╭─ QUOTED PASSAGE

I know it sounds crazy now, but I really didn't think I was a battered woman -- at least not yet. Then one May night in 2002 Dietrich beat me so badly with a child's chair that he broke my nose, shattered my knuckles, and fractured several bones in my face. My mom called the police. My hair was full of blood and my body was covered in gashes and bruises. I needed 65 stitches; Dietrich was arrested and charged with domestic battery in the first degree. The court added child endangerment charges since he had attacked me with the kids around. While he spent some time in jail, he was released on bond.
You'd think the severity of that beating would have been the last straw. This time, though, I thought jail had really scared him. During Thanksgiving at his parents' house that year he acted as if he had really missed me and the boys. I was moved by his sincerity and, during a weak moment, yes, we had sex. As luck would have it, since Dietrich would never let me use birth control, I got pregnant for the fourth time.

╰─
╭─ DATA EXTRACTS

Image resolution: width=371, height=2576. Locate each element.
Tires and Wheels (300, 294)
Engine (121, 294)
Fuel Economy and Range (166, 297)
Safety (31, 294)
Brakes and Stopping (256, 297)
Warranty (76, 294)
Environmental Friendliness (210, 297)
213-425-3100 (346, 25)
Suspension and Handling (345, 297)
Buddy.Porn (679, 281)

╰─

▶ _EXERCISE DESCRIPTION_
Transcribe the part of the domestic abuse account between "I know it sounds" and "released on bond.", inclusive.

▶ _YOUR RESPONSE_
I know it sounds crazy now, but I really didn't think I was a battered woman -- at least not yet. Then one May night in 2002 Dietrich beat me so badly with a child's chair that he broke my nose, shattered my knuckles, and fractured several bones in my face. My mom called the police. My hair was full of blood and my body was covered in gashes and bruises. I needed 65 stitches; Dietrich was arrested and charged with domestic battery in the first degree. The court added child endangerment charges since he had attacked me with the kids around. While he spent some time in jail, he was released on bond.